Deux concepts fondamentaux, d’une valeur intrinsèquement religieuse, régissent ce que l’on s’accorde généralement à appeler « vie privée », « intimité », « vie sociale », « mœurs » en Égypte. Le Halal est ce qui est légitime, permis, accepté etc., tandis que le Haram est l’interdit, le tabou, le prohibé, l’illégitime etc. Ces deux concepts trouvent leur formalisation ultime dans le code civil. Si l’on se comporte selon les préceptes et les injonctions du Halal, on s’accorde une place au paradis, alors que celui ou celle qui transgresse les injonctions du Halal et commet le Haram, finira en enfer [1].

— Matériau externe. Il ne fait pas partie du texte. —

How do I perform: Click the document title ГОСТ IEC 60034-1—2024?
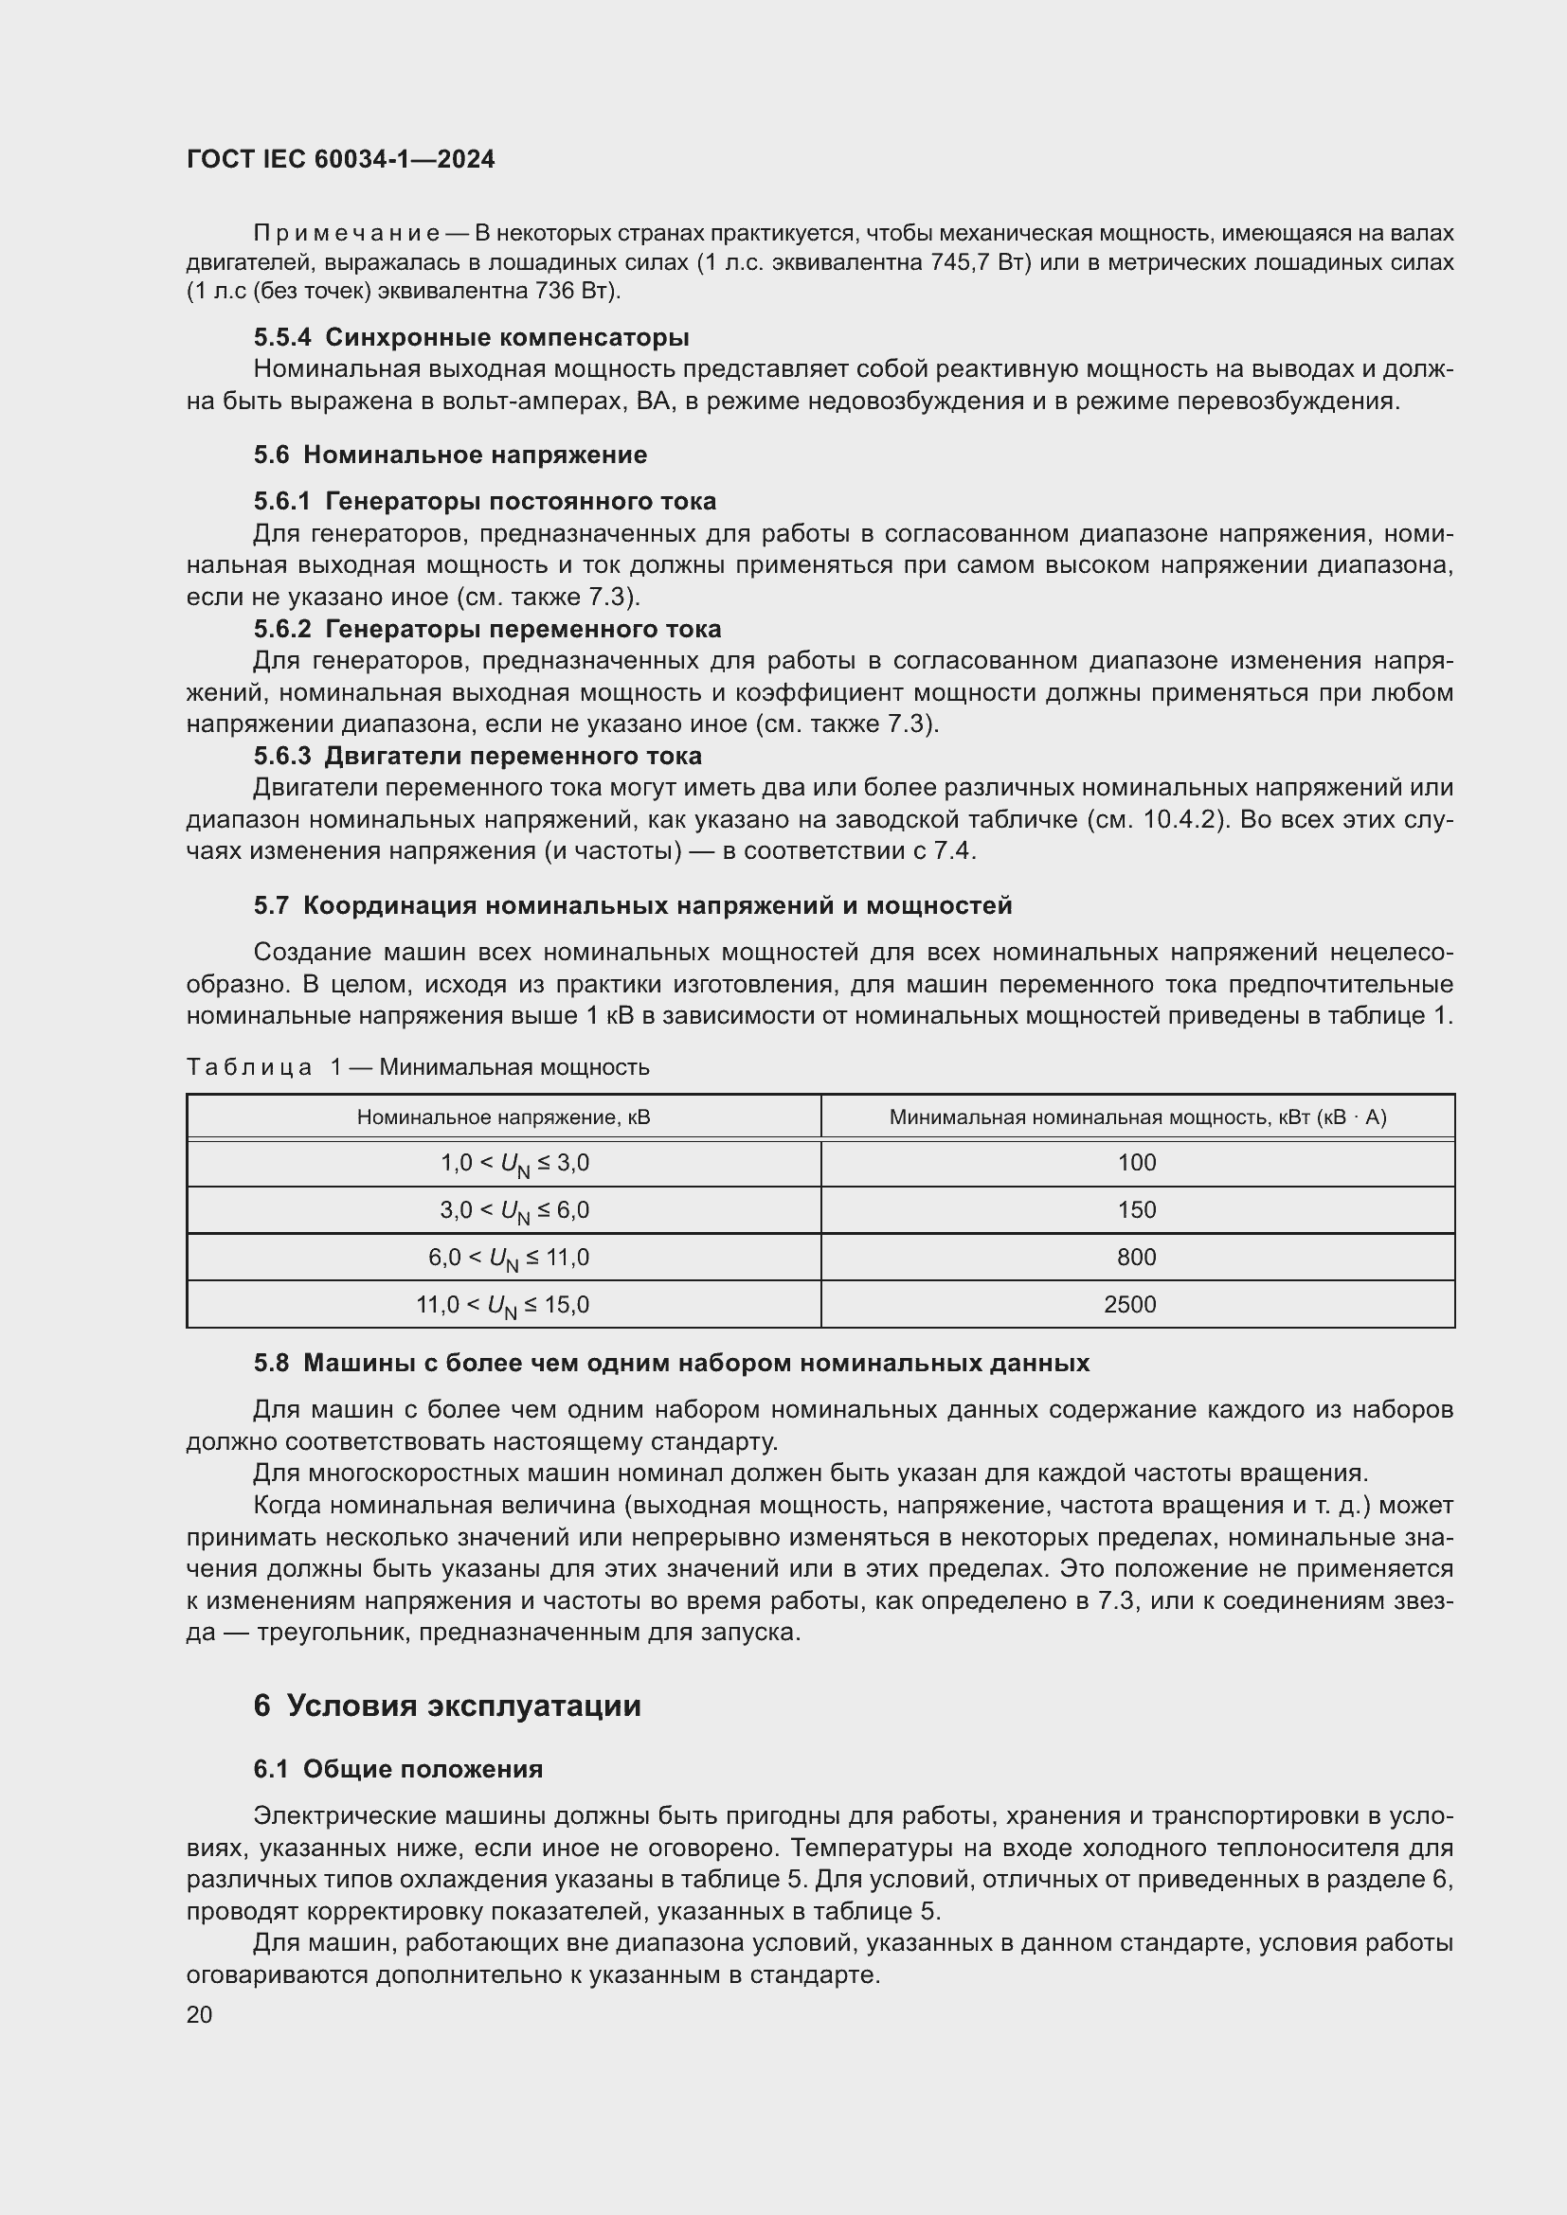click(x=341, y=159)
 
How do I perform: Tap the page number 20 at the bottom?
click(x=200, y=2014)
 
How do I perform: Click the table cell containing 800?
click(x=1136, y=1257)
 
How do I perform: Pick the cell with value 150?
click(x=1136, y=1209)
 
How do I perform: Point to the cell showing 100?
click(x=1136, y=1163)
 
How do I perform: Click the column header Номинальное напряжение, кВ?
click(x=503, y=1117)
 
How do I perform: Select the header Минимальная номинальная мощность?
click(x=1136, y=1117)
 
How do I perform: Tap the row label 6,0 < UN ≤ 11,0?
click(x=509, y=1258)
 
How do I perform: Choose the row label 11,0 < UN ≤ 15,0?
click(x=503, y=1305)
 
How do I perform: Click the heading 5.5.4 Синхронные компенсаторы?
click(x=471, y=338)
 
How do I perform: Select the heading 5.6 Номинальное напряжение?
click(x=451, y=455)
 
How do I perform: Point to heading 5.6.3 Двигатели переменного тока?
click(x=477, y=756)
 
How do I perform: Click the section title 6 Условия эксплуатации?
click(x=447, y=1706)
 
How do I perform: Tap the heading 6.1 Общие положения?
click(x=399, y=1769)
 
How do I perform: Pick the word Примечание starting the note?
click(x=347, y=234)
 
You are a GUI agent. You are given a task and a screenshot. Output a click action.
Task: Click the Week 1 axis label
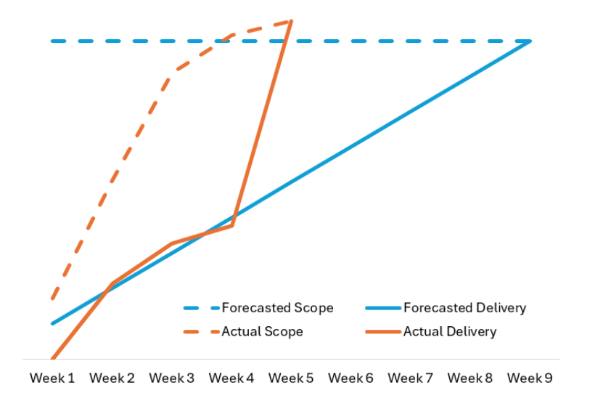[52, 378]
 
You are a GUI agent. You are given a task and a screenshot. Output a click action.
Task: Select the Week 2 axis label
[112, 378]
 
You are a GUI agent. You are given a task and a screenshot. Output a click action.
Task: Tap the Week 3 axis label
[171, 378]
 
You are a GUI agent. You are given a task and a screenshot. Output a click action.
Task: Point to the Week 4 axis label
[231, 378]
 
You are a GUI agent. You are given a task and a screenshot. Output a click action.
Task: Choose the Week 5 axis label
[291, 378]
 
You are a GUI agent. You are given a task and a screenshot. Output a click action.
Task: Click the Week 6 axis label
[350, 378]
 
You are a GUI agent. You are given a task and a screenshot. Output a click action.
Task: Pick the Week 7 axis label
[410, 378]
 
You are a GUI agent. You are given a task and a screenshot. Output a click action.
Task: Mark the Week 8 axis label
[469, 378]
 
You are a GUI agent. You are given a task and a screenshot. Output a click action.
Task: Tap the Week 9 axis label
[530, 378]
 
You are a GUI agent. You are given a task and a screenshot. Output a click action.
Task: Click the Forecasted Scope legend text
[277, 308]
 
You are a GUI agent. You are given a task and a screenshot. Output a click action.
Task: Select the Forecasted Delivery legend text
[464, 308]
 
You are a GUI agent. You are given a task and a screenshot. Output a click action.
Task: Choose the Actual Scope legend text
[262, 332]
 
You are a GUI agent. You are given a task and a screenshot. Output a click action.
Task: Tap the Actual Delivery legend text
[450, 332]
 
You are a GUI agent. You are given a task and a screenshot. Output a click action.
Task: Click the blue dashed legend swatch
[200, 308]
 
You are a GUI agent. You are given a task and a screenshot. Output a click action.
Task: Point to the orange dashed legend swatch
[200, 332]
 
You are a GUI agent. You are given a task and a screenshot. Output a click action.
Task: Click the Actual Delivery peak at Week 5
[291, 22]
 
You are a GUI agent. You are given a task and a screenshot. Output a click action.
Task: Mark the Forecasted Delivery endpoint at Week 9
[530, 41]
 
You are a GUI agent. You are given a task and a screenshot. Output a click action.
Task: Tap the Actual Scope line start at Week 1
[53, 298]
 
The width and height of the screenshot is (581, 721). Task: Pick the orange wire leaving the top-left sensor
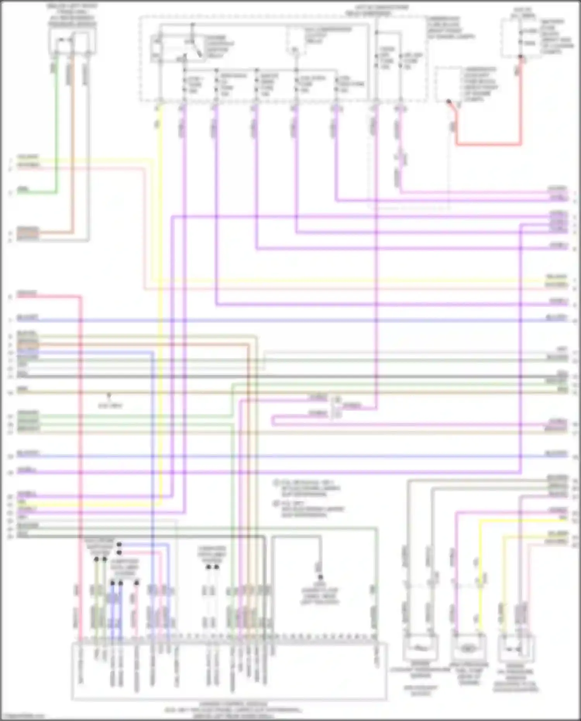click(72, 155)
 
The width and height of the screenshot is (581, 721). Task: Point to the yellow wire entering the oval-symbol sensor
click(480, 581)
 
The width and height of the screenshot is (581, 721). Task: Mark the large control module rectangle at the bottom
click(229, 670)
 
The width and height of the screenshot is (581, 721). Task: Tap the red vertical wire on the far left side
click(81, 465)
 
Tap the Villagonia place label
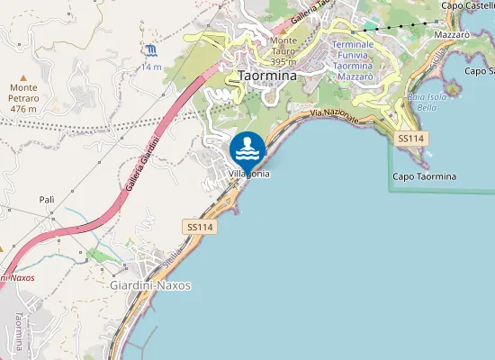point(249,174)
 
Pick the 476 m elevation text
point(24,109)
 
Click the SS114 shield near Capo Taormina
point(410,138)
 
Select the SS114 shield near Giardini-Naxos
point(200,228)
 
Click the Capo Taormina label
point(425,176)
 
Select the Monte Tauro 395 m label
point(284,44)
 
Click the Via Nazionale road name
point(335,117)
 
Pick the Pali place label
point(47,199)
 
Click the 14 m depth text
point(150,68)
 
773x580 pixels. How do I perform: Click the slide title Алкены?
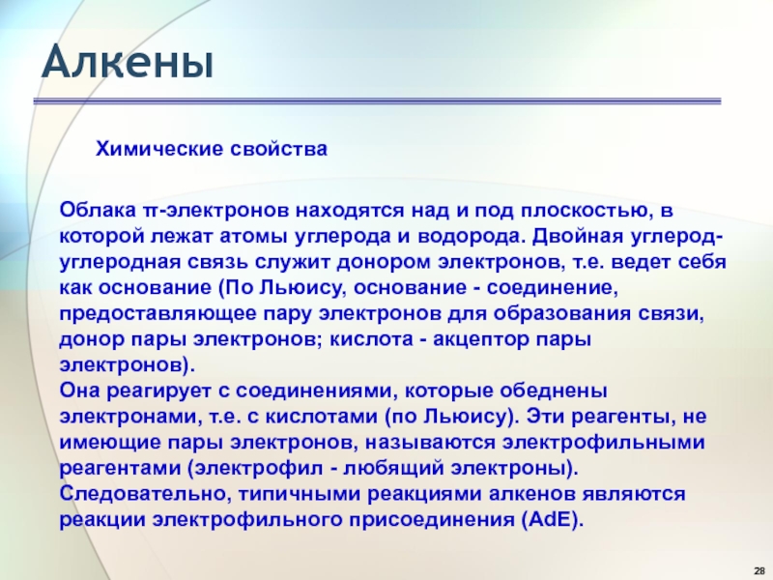pos(128,62)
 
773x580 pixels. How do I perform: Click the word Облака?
pos(98,211)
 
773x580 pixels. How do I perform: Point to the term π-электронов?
pos(216,211)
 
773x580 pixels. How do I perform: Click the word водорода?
pos(472,237)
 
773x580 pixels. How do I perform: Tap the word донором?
pos(384,262)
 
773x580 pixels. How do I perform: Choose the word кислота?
pos(372,339)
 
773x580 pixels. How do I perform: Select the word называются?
pos(430,442)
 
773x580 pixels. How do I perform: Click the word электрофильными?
pos(603,443)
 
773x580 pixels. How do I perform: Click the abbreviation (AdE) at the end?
pos(552,520)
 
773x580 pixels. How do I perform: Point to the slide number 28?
pos(759,571)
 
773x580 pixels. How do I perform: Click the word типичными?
pos(300,494)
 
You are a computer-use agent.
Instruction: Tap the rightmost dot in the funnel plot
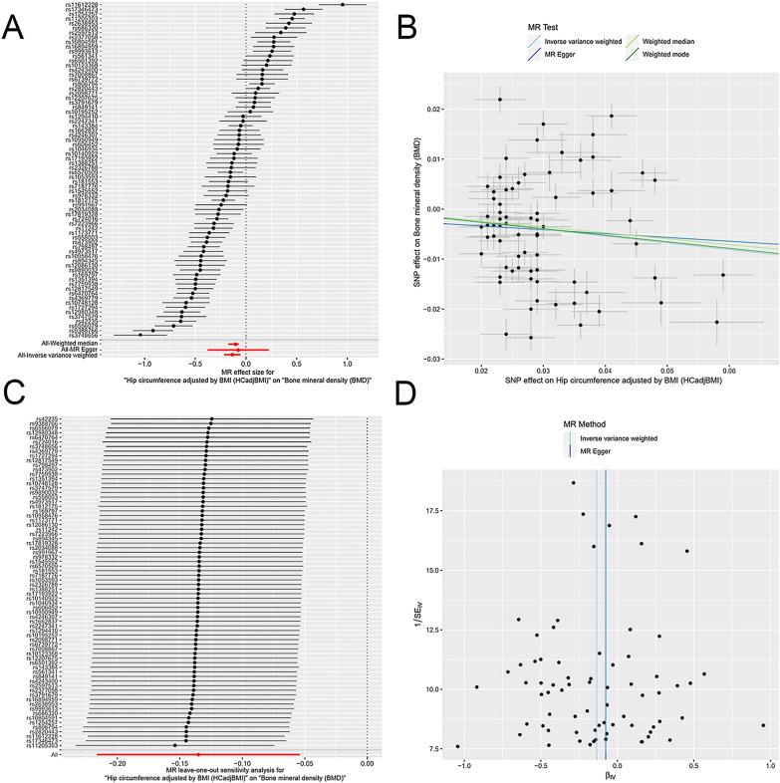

Il n’en reste pas moins que ces deux pôles conceptuels et religieux traversent et commandent et l’intimité la plus intime et les rapports sociaux en général. Ils réglementent et commandent absolument tout. Du plus grand jusqu’au plus petit geste quotidien, il faut veiller à ce que celui-ci appartienne au domaine du Halal et non pas à celui du Haram. Des questions telles que : une femme doit-elle ou non serrer la main à un homme, doit-on dire « allô bonjour » au téléphone plutôt que le Salam aleikum (la paix soit avec vous) coranique, sortir ou non en pique-nique le jour de l’équinoxe, colorer les œufs de Pâques ou saluer une personne de religion Copte, ce sont des questions que l’on pose régulièrement aux religieux pour pouvoir se conduire dans la vie selon le commandement de ces deux concepts. Des questions plus graves sont aussi traitées quant à leur appartenance au domaine du Halal ou à celui du Haram. Faut-il ou non exciser les filles en est une. Autant de questions débattues ardemment dans certaines mosquées devant des foules de femmes ou d’hommes. Les médias les traitent aussi dans leurs programmes quotidiens. La sexualité au sein du couple n’y échappe pas. Une femme ne peut pas se refuser à son mari au lit parce que cela est Haram, le Halal de son mari en somme.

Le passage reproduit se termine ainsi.